WHAT YOU ARE ASKED TO DO -> Find the string "Given" in the records and copy each line where it occurs.

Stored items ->
○ ○ ○ ○

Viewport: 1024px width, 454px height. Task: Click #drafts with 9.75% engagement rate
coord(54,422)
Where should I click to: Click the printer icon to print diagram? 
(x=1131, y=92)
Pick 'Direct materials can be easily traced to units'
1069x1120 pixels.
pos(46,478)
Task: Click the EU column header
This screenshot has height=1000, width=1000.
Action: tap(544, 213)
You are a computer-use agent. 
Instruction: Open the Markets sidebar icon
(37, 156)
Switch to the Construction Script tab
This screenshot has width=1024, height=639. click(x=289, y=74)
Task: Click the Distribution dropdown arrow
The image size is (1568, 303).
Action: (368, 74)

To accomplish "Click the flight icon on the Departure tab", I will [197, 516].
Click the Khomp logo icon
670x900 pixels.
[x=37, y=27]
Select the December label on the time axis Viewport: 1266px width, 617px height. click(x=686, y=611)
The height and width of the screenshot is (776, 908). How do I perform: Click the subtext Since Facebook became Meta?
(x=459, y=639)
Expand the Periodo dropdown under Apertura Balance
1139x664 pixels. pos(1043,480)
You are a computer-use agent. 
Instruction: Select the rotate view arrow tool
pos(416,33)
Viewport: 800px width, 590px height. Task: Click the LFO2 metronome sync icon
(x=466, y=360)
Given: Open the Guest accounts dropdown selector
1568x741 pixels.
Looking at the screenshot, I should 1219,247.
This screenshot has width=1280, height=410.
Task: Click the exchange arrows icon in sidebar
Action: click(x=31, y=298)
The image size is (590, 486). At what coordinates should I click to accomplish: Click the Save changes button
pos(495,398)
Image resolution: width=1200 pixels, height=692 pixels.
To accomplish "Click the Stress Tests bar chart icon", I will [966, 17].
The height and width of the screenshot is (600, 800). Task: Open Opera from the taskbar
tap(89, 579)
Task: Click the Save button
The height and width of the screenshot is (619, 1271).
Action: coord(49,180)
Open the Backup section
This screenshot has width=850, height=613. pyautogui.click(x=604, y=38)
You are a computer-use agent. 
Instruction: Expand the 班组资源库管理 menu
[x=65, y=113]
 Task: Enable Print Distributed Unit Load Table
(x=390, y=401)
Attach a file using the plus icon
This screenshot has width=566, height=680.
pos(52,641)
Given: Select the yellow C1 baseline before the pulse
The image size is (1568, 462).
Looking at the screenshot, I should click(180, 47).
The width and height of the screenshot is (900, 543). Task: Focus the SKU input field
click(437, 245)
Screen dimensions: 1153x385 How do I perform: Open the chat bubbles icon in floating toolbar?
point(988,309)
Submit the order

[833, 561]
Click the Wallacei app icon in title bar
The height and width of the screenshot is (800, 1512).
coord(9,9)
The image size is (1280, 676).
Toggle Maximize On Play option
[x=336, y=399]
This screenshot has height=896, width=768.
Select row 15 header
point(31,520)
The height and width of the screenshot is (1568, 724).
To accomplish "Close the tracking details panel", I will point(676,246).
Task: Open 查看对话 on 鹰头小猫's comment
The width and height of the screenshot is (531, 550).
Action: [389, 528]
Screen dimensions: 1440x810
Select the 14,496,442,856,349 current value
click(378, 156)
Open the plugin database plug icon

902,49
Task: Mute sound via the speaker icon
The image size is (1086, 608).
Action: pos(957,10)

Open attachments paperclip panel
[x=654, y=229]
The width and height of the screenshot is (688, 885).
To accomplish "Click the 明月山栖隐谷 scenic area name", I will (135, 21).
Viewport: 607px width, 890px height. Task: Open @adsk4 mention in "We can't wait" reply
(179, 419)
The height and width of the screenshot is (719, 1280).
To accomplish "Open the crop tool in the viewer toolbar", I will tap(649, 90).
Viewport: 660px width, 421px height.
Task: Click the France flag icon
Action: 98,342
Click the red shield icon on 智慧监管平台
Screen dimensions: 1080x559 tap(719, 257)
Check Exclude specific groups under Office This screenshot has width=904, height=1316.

○ ○ ○ ○

RESPONSE ->
Given: Open the Guest accounts dropdown selector
Given: Select the yellow C1 baseline before the pulse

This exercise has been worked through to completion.